The brilliant insight behind the electric cars we know well today dates back over a century. If you have in fact wondered the meaning of the names of some famous “electric” companies or of models produced by them, you will surely have already discovered that the references are not random.

Clear examples of this are the Tesla brand, Nikola trucks or some individual models, such as the Opel Ampera. All these names refer to scientists and inventors who wrote the history of electricity and therefore also of motoring, present and future.

The very first electric car in history dates back to 1884, invented by Thomas Edison starting from a blank sheet of paper in his laboratory in New Jersey. It resembled a 4-wheeled carriage that could move without the aid of any horse.

The genesis

Just as is happening today, at the end of the 19th century there was still no certainty about what the fuel of the future could be. On the one hand there were the new combustion engines , already on the market for some years but still not extensively tested on a large scale, on the other innovative engines that tried to convert the energy of coal into electric current , simulating very far the current operation of modern fuel cells with hydrogen.

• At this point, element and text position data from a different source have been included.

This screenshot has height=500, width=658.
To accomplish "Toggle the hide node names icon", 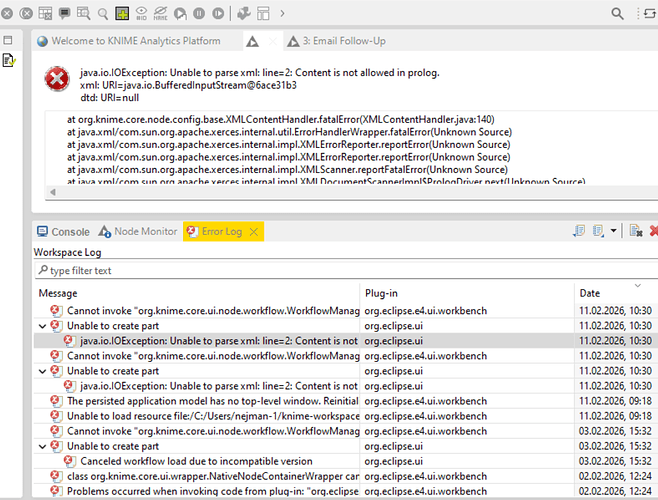I will coord(160,13).
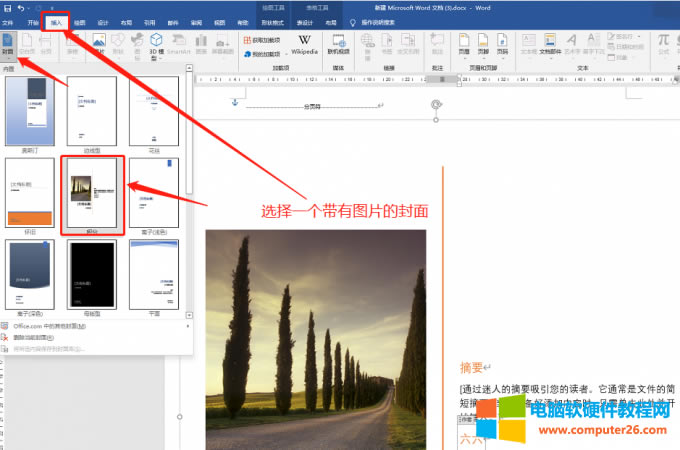
Task: Select the cover thumbnail with the photo
Action: [x=92, y=194]
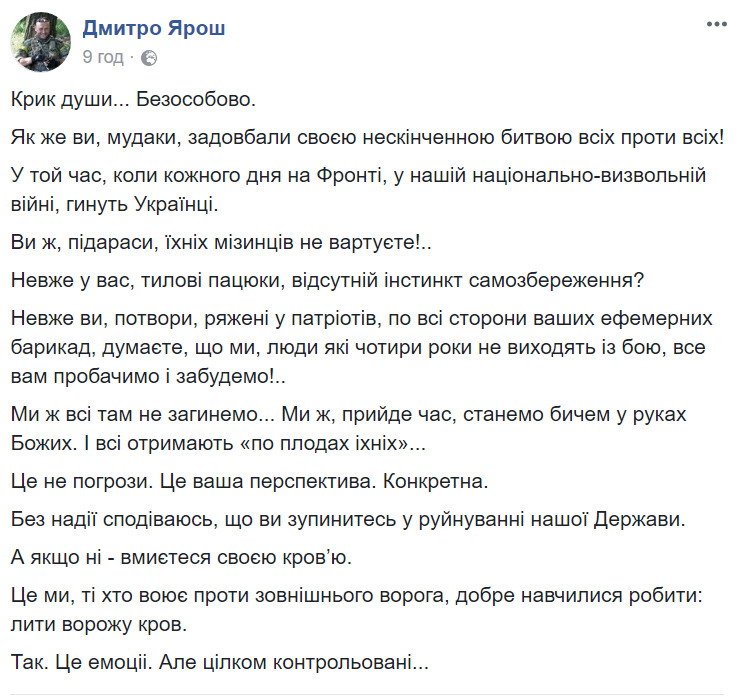Click the paragraph starting 'Невже ви, потвори'
739x696 pixels.
pyautogui.click(x=361, y=347)
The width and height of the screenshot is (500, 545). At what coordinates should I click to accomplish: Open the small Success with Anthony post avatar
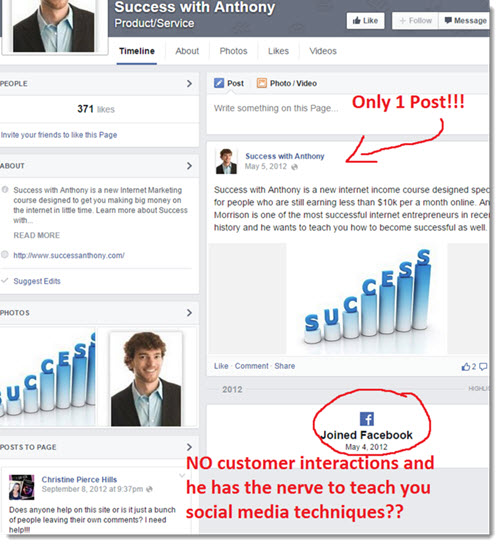pos(226,161)
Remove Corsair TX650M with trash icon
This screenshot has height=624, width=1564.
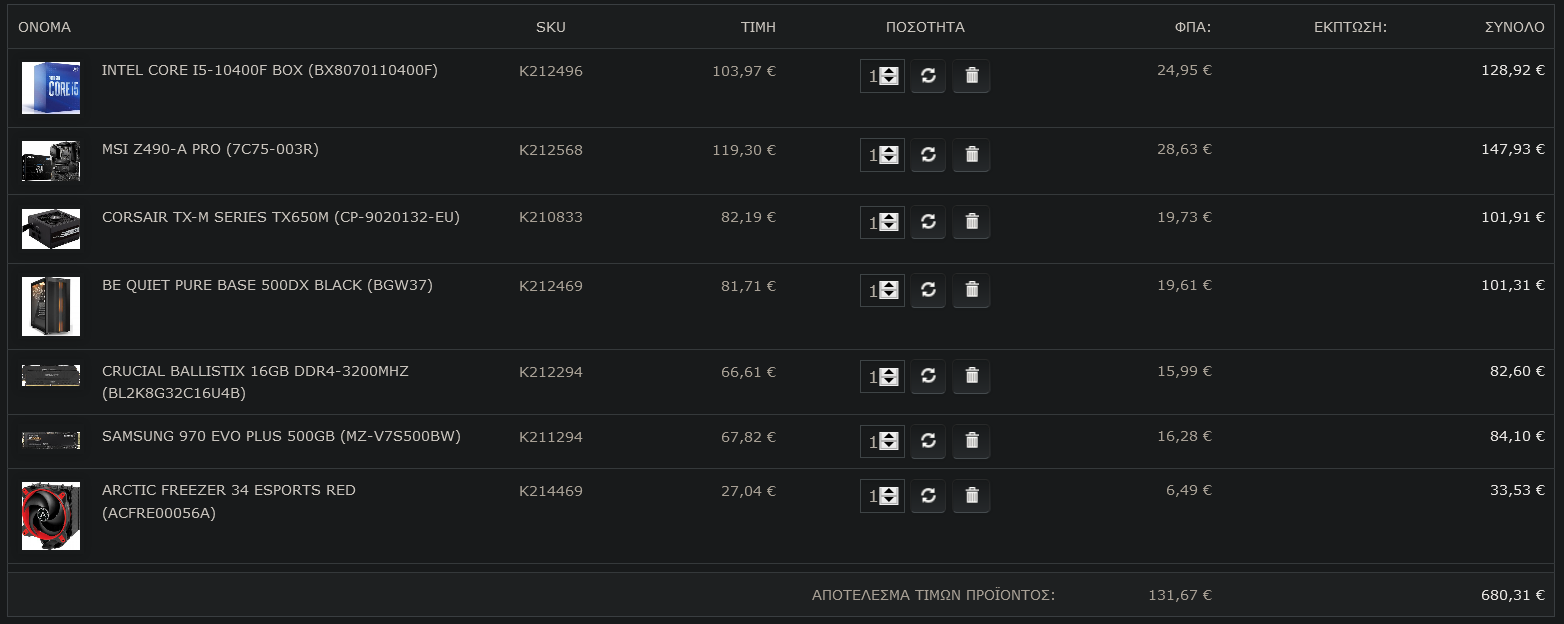click(971, 222)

On the one hand there was Henry Ford who was preparing to launch his revolutionary Model T, a car that would later decree the worldwide success of the internal combustion engine, on the other there were some small inventors who experimented with the application of electricity to mobility in private laboratories. Among these, Thomas Edison .

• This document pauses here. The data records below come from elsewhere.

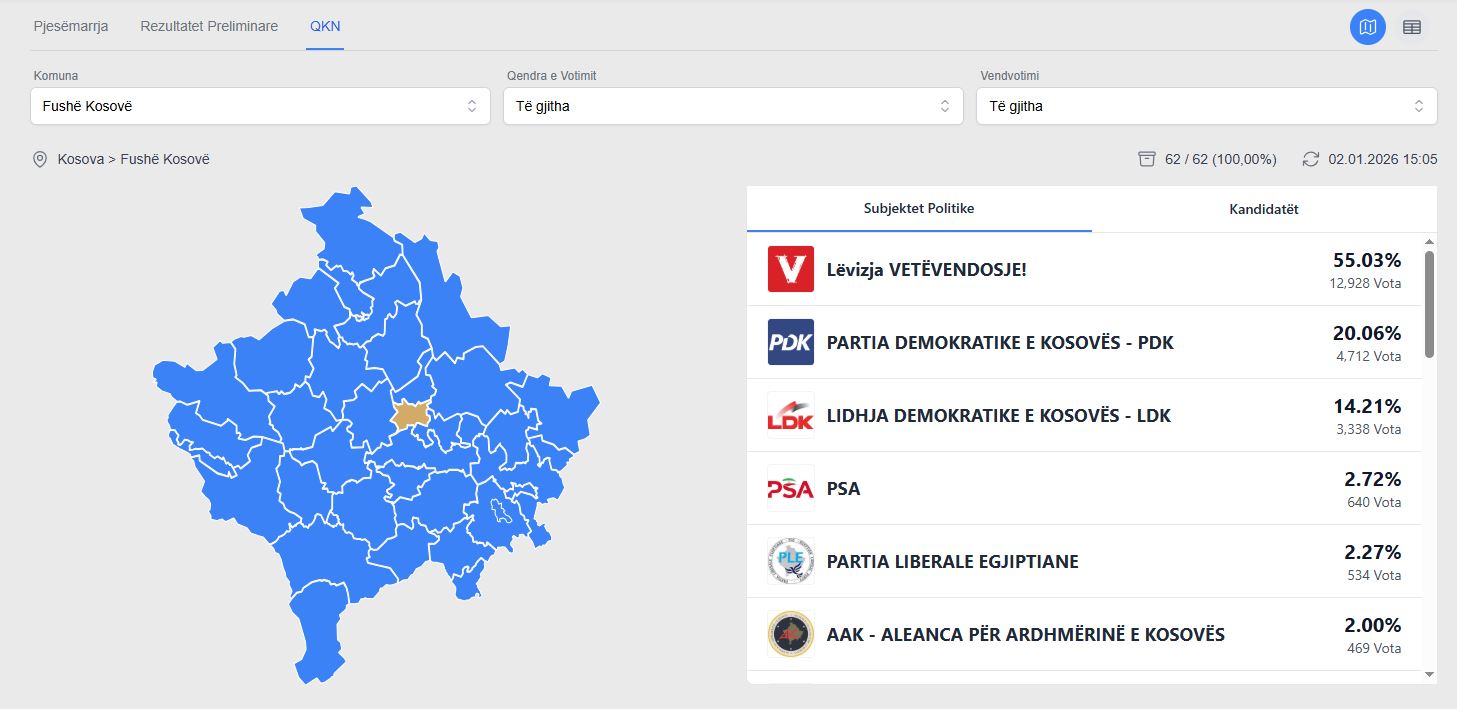Open the Rezultatet Preliminare tab

coord(209,26)
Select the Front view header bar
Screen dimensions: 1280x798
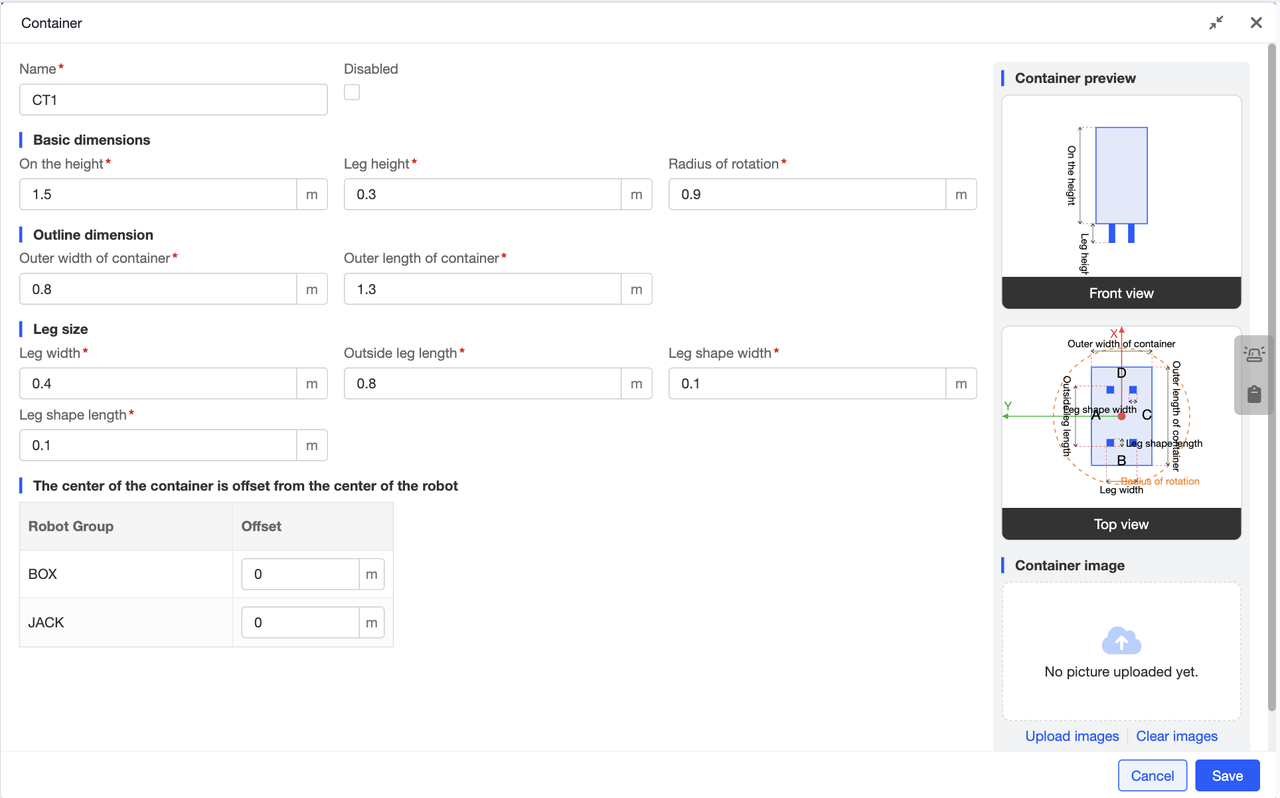click(x=1121, y=293)
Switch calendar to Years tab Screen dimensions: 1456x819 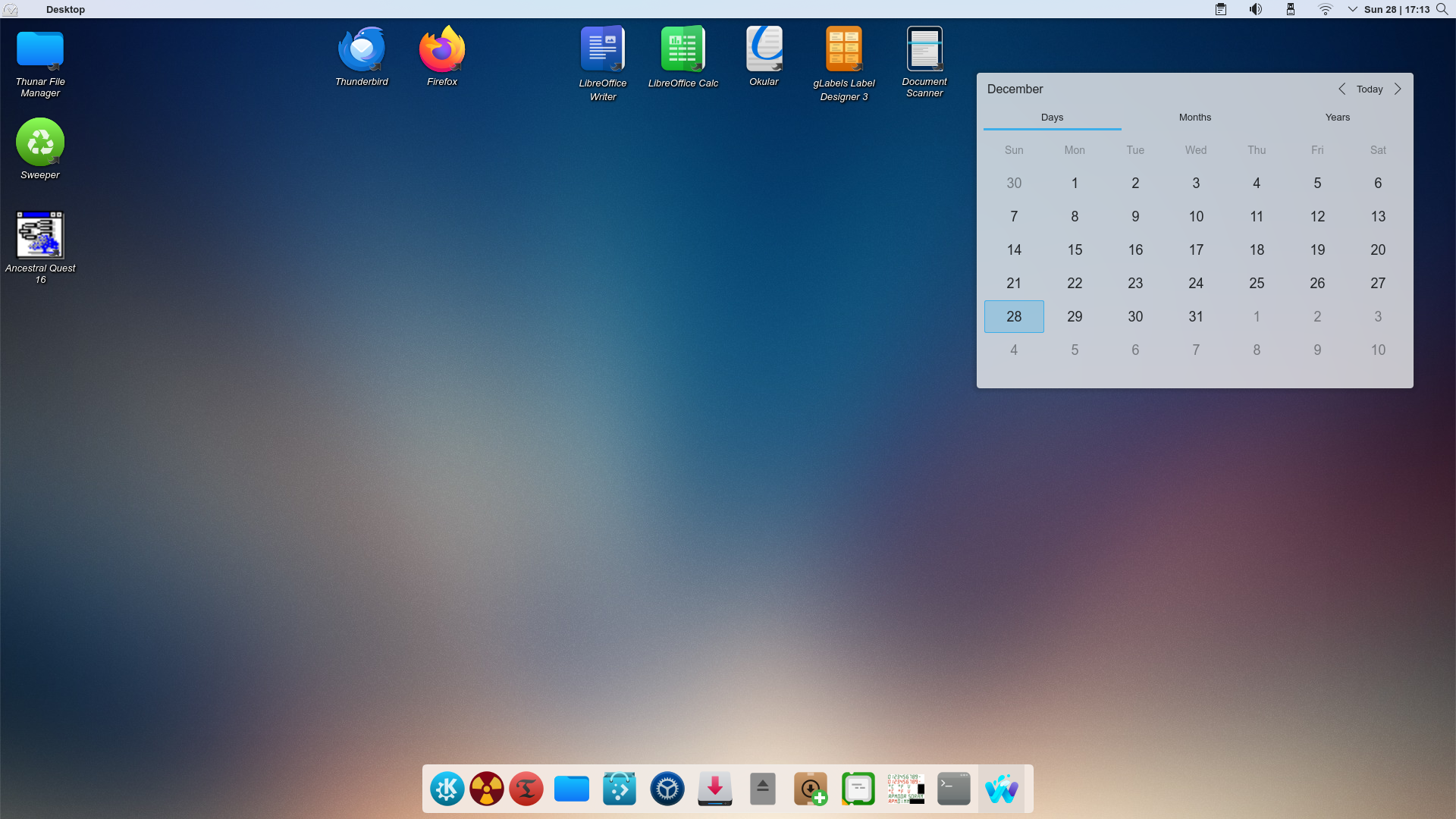coord(1337,118)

Born in Ohio in 1847, in about 20 years of activity he had already achieved international fame. His name was linked to important experiments, such as that of the incandescent light bulb , which was already revolutionizing the world, and in the course of his life he had already made a great contribution in the studies on the management of electricity.

The first electric car in the history of Thomas Edison

Precisely in these years he obtained the ingenious intuition of exploiting the catalytic oxidation of carbon to generate clean energy , a revolutionary method of obtaining electricity that would have made it possible to greatly reduce sulfur emissions into the atmosphere and, as we have said, a concept progenitor of modern hydrogen fuel cell technology.

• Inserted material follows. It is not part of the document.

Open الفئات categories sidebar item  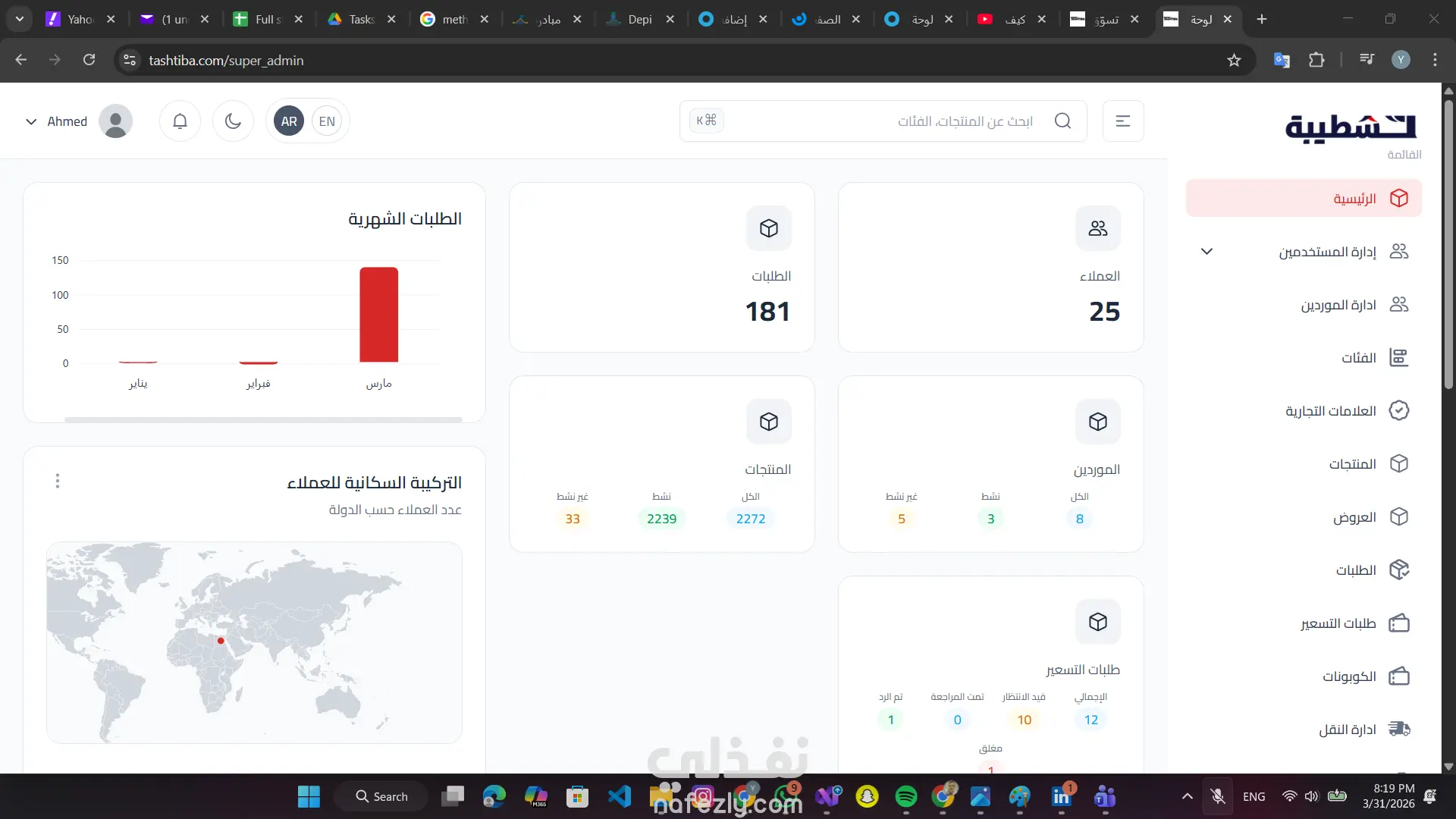pyautogui.click(x=1357, y=358)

At the time, the focus on atmospheric emissions was obviously not in the annual objectives of any company and, least of all, of any nation. Who could have imagined that  138 years later it would become the world goal par excellence.

The experiments

The first fuel cell experiment carried out by Thomas Edison dates back to 1884. In his laboratory he tried to convert the energy generated by the oxidation of carbon into electrical energy capable of making the car move. The experiment, however, it is said, blew up all the windows of his laboratory due to the lack of an energy accumulator placed under the car, a sort of modern battery.

After the first failure, about three years later, the American inventor retraced his steps with a new experiment. In this second case the accumulated experience taught him that it was not wise to try to directly convert energy into motion. He then invented what he called the ” Pyromagnetic Generator “, a sort of ancestor of the modern alternator present in all cars, but with reverse operation.

This innovative generator soon became a patented invention by Edison but it was not enough to decree the success of the first electric car in history. In the following years, up to 1899, the American inventor made great efforts to find a way to make a battery suitable for storing a good amount of energy capable of moving the car and guaranteeing an acceptable range, firmly believing that this battery type would have been cheaper to produce than gasoline.

Thomas Edison and electric cars

The batteries

In the years of Thomas Edison, the only type of battery already patented and on the market was the lead one. Not at all small in size and with an almost unmanageable weight, it could not represent a valid solution to the problem, also considering the fact, discovered only a century later, of the poisonousness of the material for humans.

Following numerous studies, the inventor created a more compact and lighter Nickel-Alkaline battery, much more reliable, less dangerous and less heavy than the lead one, but much more expensive. This last problem was the one that definitively put a spoke in the wheel of the project of the first electric car in history.

The car manufacturers, including the one led by Henry Ford, were not willing to raise the prices of their cars to convert them from the internal combustion engine to the clean energy one, but there was also another problem: the customers. In fact, these were reluctant to shell out a greater amount of money to buy the car in favor of later cheaper management, preferring to spend little to buy a traditional fuel car.

The ultimate car

Despite the difficulties, Thomas Edison, together with his partner Bob Burrell, managed to bring a first prototype of his car to the street. Thanks to the nickel alkaline battery with unfortunately unknown capacity it  could travel about 170 km at 40 km / h and aesthetically it was similar to a 4-wheeled carriage. Among the scientist’s objectives there was also that of creating a battery capable of lasting up to 30 years , a patent that he never managed to conclude.

The problems encountered by Edison are precisely the same ones that the engineers of the past and present years have found and still face on a daily basis. The cost and efficiency of batteries has in fact made electric cars very expensive up to now, cars that only in the last 4 or 5 years have reached a purchase cost close to that of the corresponding combustion cars. This is thanks to the natural evolution of the materials which has made them, among other things, cheaper to produce and to find.

If today we can drive an electric car or we can simply admire a hydrogen car with fuel cell technology, we owe it to Thomas Edison and his brilliant intuitions.